Comincia ufficialmente da questa mattina il D’Angelo-bis a Follo, con tanto di pranzo insieme alla squadra e allenamento pomeridiano con l’idea di dare una scossa alla squadra e all’ambiente sportivo. L’allenatore – scrive Il Secolo XIX – ritroverà sicuramente uno Spezia diverso da quello che aveva lasciato, visto che il mercato di gennaio ha smosso parecchio la rosa (Sernicola e Romano due voluti anche dal pescarese). Ma anche Lapadula rinnovato, Artistico sbocciato e condizioni più difficili rispetto a quelle della prima salvezza con le Aquile.
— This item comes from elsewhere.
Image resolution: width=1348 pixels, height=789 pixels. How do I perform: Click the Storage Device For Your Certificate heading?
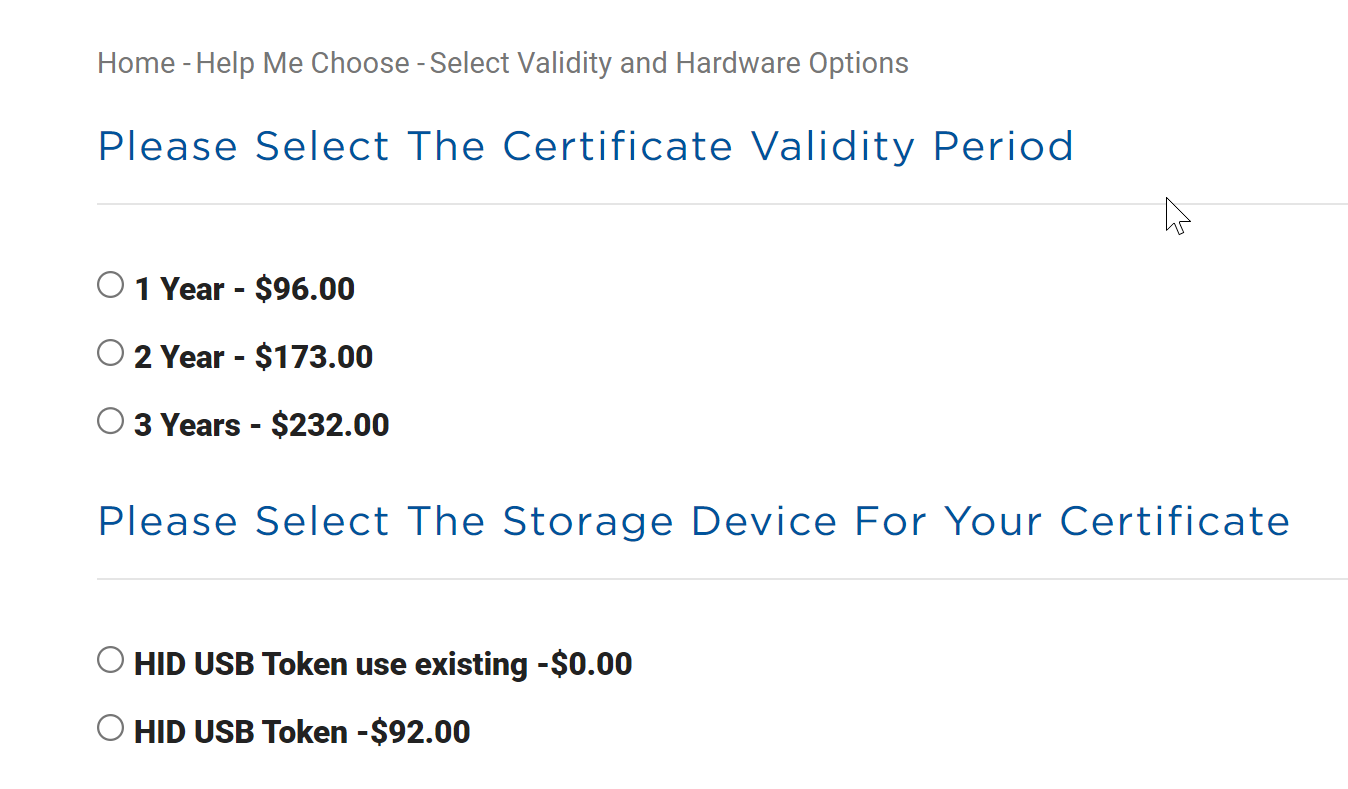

Rispetto all’esonero e richiamo al Pisa, ora le motivazioni sembrano ben diverse perché la voglia di impresa è ancora più grande e rimanere ancor più nella storia. A partire dal derby con la Carrarese, qualcosa di più di una partita, che l’anno scorso gli regalò un 4-0 storico. Guardare avanti, magari anche con un po’ di romanticismo e sovvertendo i pronostici.
50 giorni per salvarsi
Anche La Nazione affronta il tema, spiegando come da subito l’allenatore tenterà di infondere i dettati tecnico-tattici ma anche coraggio e fiducia finora sempre mancati. La presenza di Vecchio sarà un valore aggiunto importante, per 50 giorni di lavoro incandescenti volti ad evitare la retrocessione. Un cammino complicatissimo: Carrarese, Mantova, Südtirol, Catanzaro, Venezia e Pescara. Almeno tre vittorie per avere chances, non certo facile ma bisogna provarci. A Follo mancheranno Comotto e Hristov partiti per le nazionali, oltre agli infortunati. Si parte.